• **The problem**: Look through the data below for the line with "Where should I click to: Open", and transcribe it exactly together with each line after it up to and including the line with "Given: Switch to the Trade Statistics tab". Give nothing else.

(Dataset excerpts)

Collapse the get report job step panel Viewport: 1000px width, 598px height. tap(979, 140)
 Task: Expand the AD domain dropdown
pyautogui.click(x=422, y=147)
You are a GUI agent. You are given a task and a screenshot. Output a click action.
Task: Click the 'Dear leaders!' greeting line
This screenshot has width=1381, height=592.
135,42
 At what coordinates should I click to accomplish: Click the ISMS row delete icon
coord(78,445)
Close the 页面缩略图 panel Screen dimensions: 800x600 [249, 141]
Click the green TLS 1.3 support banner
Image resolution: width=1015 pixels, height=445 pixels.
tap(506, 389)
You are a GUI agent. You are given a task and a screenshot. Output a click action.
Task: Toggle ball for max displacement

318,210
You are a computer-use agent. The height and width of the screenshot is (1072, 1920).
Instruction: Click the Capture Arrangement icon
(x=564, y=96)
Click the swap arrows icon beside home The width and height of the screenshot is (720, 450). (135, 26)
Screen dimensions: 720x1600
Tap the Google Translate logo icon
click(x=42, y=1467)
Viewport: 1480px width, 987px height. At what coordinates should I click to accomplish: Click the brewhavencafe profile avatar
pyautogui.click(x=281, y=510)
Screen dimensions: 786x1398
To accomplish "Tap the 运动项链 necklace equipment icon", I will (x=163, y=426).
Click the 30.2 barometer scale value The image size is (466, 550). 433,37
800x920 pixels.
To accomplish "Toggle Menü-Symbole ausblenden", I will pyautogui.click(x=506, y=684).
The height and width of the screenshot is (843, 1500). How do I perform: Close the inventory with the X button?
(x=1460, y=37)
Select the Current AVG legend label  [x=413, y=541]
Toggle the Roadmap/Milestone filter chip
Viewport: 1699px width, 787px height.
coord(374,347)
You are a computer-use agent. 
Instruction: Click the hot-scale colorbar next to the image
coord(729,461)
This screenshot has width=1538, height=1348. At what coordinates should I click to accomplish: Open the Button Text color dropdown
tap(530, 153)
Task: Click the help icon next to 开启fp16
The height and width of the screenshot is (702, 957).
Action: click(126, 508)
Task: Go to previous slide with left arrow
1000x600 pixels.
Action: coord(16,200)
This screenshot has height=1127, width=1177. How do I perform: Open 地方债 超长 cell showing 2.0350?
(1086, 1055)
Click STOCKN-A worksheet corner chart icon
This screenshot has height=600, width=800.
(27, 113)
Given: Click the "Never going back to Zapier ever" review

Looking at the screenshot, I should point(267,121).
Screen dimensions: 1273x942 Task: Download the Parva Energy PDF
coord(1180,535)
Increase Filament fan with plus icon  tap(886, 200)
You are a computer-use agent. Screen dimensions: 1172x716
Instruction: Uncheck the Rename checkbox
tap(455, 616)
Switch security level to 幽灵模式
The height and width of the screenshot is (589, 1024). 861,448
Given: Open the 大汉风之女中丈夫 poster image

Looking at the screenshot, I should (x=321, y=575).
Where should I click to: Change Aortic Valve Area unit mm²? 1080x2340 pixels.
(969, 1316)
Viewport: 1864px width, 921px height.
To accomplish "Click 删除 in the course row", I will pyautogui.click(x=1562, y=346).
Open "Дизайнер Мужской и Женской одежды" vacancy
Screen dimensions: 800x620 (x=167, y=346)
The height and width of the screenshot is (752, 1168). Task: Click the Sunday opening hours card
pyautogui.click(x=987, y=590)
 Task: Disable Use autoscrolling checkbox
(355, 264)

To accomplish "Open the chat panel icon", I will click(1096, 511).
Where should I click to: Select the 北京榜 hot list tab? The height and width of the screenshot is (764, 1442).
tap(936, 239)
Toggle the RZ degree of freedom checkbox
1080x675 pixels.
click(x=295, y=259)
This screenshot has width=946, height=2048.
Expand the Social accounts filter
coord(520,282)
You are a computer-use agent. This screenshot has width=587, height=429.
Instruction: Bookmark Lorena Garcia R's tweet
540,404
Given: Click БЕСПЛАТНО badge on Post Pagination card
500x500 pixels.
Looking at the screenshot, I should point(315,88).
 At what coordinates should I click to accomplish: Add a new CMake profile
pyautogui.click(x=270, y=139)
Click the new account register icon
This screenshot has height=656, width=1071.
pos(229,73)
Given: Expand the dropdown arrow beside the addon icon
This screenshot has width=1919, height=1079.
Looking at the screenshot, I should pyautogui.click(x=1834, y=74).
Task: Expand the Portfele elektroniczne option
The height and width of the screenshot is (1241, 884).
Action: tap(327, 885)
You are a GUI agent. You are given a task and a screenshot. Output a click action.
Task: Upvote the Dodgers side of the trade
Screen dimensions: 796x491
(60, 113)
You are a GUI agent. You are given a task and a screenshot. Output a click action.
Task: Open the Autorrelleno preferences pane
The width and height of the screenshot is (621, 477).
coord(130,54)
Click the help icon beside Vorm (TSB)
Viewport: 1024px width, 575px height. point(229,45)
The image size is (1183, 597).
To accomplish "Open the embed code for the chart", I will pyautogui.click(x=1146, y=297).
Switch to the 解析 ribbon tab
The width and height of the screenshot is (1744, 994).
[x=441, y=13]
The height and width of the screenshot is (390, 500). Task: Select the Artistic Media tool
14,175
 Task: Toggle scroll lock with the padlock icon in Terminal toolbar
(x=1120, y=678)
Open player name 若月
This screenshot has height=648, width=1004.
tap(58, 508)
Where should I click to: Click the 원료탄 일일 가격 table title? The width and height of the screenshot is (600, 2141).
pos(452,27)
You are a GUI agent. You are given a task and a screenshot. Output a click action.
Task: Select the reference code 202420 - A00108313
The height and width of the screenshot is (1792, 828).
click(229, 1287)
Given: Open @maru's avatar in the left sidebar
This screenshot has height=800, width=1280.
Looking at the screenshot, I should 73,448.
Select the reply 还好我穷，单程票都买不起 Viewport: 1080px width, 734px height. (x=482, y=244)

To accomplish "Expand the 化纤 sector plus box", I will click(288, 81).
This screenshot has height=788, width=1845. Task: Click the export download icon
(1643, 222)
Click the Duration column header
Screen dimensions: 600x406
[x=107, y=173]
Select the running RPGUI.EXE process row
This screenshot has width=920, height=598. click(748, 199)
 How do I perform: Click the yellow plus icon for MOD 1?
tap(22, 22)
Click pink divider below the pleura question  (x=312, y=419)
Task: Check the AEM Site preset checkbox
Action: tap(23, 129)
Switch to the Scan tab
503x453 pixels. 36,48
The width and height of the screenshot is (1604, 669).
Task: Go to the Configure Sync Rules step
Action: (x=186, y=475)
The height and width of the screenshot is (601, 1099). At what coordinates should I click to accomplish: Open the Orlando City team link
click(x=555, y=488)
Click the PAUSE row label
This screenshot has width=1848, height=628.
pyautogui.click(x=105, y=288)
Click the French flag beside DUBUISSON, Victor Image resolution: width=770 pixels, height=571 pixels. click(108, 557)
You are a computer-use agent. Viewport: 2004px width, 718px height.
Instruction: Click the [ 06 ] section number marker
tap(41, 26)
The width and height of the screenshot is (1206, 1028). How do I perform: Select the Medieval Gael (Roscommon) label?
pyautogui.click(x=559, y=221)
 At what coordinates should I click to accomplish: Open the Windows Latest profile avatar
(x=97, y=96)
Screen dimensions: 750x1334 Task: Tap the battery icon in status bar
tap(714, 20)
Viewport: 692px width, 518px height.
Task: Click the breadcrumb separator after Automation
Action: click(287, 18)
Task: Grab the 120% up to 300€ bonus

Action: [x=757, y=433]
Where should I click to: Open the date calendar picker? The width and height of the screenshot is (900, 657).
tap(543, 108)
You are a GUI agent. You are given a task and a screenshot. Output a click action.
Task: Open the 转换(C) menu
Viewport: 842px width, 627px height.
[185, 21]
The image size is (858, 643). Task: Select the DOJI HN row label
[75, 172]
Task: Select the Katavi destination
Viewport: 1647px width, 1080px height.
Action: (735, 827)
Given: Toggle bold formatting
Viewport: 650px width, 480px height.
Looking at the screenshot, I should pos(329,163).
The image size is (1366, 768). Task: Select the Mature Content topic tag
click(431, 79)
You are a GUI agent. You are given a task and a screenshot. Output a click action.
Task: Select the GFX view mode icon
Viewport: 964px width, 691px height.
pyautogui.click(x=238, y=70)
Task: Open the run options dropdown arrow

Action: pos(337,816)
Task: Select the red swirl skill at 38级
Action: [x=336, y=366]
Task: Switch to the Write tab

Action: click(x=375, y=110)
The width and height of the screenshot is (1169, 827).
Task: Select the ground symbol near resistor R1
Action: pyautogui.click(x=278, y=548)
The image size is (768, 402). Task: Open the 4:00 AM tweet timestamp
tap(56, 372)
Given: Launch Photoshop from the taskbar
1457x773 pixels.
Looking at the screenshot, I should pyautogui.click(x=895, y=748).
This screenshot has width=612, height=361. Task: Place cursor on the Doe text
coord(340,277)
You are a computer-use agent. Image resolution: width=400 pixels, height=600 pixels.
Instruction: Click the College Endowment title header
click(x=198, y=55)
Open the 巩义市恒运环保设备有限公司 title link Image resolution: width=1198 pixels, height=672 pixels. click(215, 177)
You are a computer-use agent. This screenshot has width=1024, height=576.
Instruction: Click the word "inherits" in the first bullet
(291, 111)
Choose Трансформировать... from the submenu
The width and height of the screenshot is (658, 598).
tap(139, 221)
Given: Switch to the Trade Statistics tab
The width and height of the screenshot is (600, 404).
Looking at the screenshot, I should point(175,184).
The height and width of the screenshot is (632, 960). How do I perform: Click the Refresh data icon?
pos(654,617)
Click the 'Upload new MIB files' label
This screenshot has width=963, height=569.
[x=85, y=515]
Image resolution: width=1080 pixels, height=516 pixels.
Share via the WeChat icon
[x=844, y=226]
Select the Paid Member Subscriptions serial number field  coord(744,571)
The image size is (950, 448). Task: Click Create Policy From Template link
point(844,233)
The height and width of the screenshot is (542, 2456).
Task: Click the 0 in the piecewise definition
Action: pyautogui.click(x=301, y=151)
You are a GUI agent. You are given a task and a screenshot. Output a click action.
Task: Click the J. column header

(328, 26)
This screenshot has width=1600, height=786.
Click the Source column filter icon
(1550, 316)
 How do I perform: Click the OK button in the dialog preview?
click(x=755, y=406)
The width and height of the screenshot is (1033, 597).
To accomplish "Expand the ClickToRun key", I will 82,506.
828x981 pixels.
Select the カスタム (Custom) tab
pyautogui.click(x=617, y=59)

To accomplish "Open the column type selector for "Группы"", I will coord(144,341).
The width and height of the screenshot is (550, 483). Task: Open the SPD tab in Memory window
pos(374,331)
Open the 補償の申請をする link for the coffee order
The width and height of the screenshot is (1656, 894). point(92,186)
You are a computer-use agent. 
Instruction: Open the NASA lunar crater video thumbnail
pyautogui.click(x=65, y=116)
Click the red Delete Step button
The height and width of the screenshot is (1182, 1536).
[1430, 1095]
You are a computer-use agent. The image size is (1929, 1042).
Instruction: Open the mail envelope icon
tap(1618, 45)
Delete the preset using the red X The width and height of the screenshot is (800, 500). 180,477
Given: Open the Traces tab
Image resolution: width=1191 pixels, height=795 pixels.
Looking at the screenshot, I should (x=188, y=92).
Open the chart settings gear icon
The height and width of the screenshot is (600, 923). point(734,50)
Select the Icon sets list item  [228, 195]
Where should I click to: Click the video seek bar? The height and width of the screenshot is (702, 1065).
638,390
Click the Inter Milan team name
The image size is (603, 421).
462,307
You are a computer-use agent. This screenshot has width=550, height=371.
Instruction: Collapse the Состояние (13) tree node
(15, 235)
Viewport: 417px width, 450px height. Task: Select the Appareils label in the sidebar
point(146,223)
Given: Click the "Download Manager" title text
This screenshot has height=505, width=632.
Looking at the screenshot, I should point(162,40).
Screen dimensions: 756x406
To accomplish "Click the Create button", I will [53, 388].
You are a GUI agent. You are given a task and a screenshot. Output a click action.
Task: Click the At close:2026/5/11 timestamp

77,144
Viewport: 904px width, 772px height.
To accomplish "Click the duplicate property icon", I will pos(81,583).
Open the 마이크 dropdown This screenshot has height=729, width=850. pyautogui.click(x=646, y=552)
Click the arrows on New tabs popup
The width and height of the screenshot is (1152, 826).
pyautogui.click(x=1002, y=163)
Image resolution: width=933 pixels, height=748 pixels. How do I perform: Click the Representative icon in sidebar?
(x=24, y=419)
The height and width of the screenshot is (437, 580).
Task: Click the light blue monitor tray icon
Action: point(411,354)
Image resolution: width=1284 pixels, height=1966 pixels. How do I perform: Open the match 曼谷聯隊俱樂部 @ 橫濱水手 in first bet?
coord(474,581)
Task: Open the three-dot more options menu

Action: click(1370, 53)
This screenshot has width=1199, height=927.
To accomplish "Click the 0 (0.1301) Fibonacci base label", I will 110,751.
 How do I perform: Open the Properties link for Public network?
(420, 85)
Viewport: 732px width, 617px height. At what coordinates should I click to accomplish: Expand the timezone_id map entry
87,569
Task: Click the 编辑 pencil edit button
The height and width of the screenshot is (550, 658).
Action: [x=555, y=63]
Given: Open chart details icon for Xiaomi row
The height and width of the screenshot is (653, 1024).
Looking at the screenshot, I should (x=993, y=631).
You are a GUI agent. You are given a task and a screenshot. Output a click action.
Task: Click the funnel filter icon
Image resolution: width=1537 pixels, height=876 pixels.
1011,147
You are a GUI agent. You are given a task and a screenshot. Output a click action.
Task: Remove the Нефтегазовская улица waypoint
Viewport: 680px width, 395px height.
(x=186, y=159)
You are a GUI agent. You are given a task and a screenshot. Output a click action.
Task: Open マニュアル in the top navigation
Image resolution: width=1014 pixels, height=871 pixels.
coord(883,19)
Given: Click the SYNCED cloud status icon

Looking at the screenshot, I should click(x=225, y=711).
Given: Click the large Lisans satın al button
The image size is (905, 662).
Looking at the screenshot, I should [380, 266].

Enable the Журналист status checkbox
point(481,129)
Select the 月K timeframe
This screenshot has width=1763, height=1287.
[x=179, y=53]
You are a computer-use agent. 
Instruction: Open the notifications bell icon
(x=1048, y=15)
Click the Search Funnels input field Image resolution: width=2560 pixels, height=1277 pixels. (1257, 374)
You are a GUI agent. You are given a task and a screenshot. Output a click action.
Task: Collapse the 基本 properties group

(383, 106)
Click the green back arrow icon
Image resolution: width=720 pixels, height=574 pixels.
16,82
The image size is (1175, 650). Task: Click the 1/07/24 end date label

• **Answer space**:
Where should I click to: Open the date calendar picker? The width and height of the screenshot is (900, 657).
tap(543, 108)
You are a GUI agent. You are given a task and a screenshot. Output a click action.
Task: Open the 转换(C) menu
Viewport: 842px width, 627px height.
[185, 21]
The image size is (858, 643). Task: Select the DOJI HN row label
[75, 172]
Task: Select the Katavi destination
Viewport: 1647px width, 1080px height.
Action: (735, 827)
Given: Toggle bold formatting
Viewport: 650px width, 480px height.
Looking at the screenshot, I should pos(329,163).
The image size is (1366, 768). Task: Select the Mature Content topic tag
click(431, 79)
You are a GUI agent. You are given a task and a screenshot. Output a click action.
Task: Select the GFX view mode icon
Viewport: 964px width, 691px height.
pyautogui.click(x=238, y=70)
Task: Open the run options dropdown arrow

Action: pos(337,816)
Task: Select the red swirl skill at 38级
Action: [x=336, y=366]
Task: Switch to the Write tab

Action: click(x=375, y=110)
The width and height of the screenshot is (1169, 827).
Task: Select the ground symbol near resistor R1
Action: pyautogui.click(x=278, y=548)
The image size is (768, 402). Task: Open the 4:00 AM tweet timestamp
tap(56, 372)
Given: Launch Photoshop from the taskbar
1457x773 pixels.
Looking at the screenshot, I should pyautogui.click(x=895, y=748).
This screenshot has width=612, height=361. Task: Place cursor on the Doe text
coord(340,277)
You are a computer-use agent. Image resolution: width=400 pixels, height=600 pixels.
Instruction: Click the College Endowment title header
click(x=198, y=55)
Open the 巩义市恒运环保设备有限公司 title link Image resolution: width=1198 pixels, height=672 pixels. click(215, 177)
You are a computer-use agent. This screenshot has width=1024, height=576.
Instruction: Click the word "inherits" in the first bullet
(291, 111)
Choose Трансформировать... from the submenu
The width and height of the screenshot is (658, 598).
tap(139, 221)
Given: Switch to the Trade Statistics tab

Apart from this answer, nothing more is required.